**Instruction**
Output every line of the records below as a JSON list of strings, one string per line, leaving out blank lines.

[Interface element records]
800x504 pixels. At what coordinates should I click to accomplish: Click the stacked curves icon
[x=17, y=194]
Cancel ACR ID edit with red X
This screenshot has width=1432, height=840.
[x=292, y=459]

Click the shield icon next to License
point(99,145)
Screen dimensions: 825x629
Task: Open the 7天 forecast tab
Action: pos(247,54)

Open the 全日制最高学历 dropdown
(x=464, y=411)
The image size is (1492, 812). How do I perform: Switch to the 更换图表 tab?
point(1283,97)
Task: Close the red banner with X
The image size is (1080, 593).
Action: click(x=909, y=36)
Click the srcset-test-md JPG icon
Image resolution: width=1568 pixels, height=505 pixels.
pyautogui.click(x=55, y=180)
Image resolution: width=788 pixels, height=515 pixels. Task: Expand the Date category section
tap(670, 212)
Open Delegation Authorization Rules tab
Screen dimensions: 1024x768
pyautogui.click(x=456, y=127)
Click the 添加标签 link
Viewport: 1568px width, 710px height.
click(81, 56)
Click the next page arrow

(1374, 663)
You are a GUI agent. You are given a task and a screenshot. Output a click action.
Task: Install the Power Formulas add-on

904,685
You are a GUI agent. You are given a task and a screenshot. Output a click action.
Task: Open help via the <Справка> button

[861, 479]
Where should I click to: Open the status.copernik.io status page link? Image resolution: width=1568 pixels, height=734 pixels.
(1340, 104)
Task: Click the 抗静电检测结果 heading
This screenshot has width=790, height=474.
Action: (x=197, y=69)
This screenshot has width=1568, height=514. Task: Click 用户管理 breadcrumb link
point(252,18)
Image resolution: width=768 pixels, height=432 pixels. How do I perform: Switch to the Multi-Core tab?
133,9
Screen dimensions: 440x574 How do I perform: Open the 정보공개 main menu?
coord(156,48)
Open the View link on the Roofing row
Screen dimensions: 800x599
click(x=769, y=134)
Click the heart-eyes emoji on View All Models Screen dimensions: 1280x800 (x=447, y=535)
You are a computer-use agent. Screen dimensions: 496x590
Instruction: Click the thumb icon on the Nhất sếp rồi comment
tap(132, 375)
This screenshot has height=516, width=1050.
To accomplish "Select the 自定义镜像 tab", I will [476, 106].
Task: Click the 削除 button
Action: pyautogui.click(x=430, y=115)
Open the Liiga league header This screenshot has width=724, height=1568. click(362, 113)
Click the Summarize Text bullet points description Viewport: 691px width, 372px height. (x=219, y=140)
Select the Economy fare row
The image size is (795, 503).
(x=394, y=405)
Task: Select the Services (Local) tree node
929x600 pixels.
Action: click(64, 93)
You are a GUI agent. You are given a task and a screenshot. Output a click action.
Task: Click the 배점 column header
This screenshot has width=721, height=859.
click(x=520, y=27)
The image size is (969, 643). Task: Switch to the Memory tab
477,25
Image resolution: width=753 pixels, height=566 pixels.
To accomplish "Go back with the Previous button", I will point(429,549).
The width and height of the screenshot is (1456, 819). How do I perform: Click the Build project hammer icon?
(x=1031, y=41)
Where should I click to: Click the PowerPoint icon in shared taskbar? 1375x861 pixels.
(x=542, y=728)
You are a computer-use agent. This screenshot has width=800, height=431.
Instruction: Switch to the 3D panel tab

**Answer below**
[
  "800x504 pixels. At what coordinates should I click to accomplish: Click the stacked curves icon",
  "[x=17, y=194]",
  "Cancel ACR ID edit with red X",
  "This screenshot has width=1432, height=840.",
  "[x=292, y=459]",
  "Click the shield icon next to License",
  "point(99,145)",
  "Screen dimensions: 825x629",
  "Task: Open the 7天 forecast tab",
  "Action: pos(247,54)",
  "Open the 全日制最高学历 dropdown",
  "(x=464, y=411)",
  "The image size is (1492, 812). How do I perform: Switch to the 更换图表 tab?",
  "point(1283,97)",
  "Task: Close the red banner with X",
  "The image size is (1080, 593).",
  "Action: click(x=909, y=36)",
  "Click the srcset-test-md JPG icon",
  "Image resolution: width=1568 pixels, height=505 pixels.",
  "pyautogui.click(x=55, y=180)",
  "Image resolution: width=788 pixels, height=515 pixels. Task: Expand the Date category section",
  "tap(670, 212)",
  "Open Delegation Authorization Rules tab",
  "Screen dimensions: 1024x768",
  "pyautogui.click(x=456, y=127)",
  "Click the 添加标签 link",
  "Viewport: 1568px width, 710px height.",
  "click(81, 56)",
  "Click the next page arrow",
  "(1374, 663)",
  "You are a GUI agent. You are given a task and a screenshot. Output a click action.",
  "Task: Install the Power Formulas add-on",
  "904,685",
  "You are a GUI agent. You are given a task and a screenshot. Output a click action.",
  "Task: Open help via the <Справка> button",
  "[861, 479]",
  "Where should I click to: Open the status.copernik.io status page link? Image resolution: width=1568 pixels, height=734 pixels.",
  "(1340, 104)",
  "Task: Click the 抗静电检测结果 heading",
  "This screenshot has width=790, height=474.",
  "Action: (x=197, y=69)",
  "This screenshot has width=1568, height=514. Task: Click 用户管理 breadcrumb link",
  "point(252,18)",
  "Image resolution: width=768 pixels, height=432 pixels. How do I perform: Switch to the Multi-Core tab?",
  "133,9",
  "Screen dimensions: 440x574 How do I perform: Open the 정보공개 main menu?",
  "coord(156,48)",
  "Open the View link on the Roofing row",
  "Screen dimensions: 800x599",
  "click(x=769, y=134)",
  "Click the heart-eyes emoji on View All Models Screen dimensions: 1280x800 (x=447, y=535)",
  "You are a computer-use agent. Screen dimensions: 496x590",
  "Instruction: Click the thumb icon on the Nhất sếp rồi comment",
  "tap(132, 375)",
  "This screenshot has height=516, width=1050.",
  "To accomplish \"Select the 自定义镜像 tab\", I will [476, 106].",
  "Task: Click the 削除 button",
  "Action: pyautogui.click(x=430, y=115)",
  "Open the Liiga league header This screenshot has width=724, height=1568. click(362, 113)",
  "Click the Summarize Text bullet points description Viewport: 691px width, 372px height. (x=219, y=140)",
  "Select the Economy fare row",
  "The image size is (795, 503).",
  "(x=394, y=405)",
  "Task: Select the Services (Local) tree node",
  "929x600 pixels.",
  "Action: click(64, 93)",
  "You are a GUI agent. You are given a task and a screenshot. Output a click action.",
  "Task: Click the 배점 column header",
  "This screenshot has width=721, height=859.",
  "click(x=520, y=27)",
  "The image size is (969, 643). Task: Switch to the Memory tab",
  "477,25",
  "Image resolution: width=753 pixels, height=566 pixels.",
  "To accomplish \"Go back with the Previous button\", I will point(429,549).",
  "The width and height of the screenshot is (1456, 819). How do I perform: Click the Build project hammer icon?",
  "(x=1031, y=41)",
  "Where should I click to: Click the PowerPoint icon in shared taskbar? 1375x861 pixels.",
  "(x=542, y=728)",
  "You are a computer-use agent. This screenshot has width=800, height=431.",
  "Instruction: Switch to the 3D panel tab"
]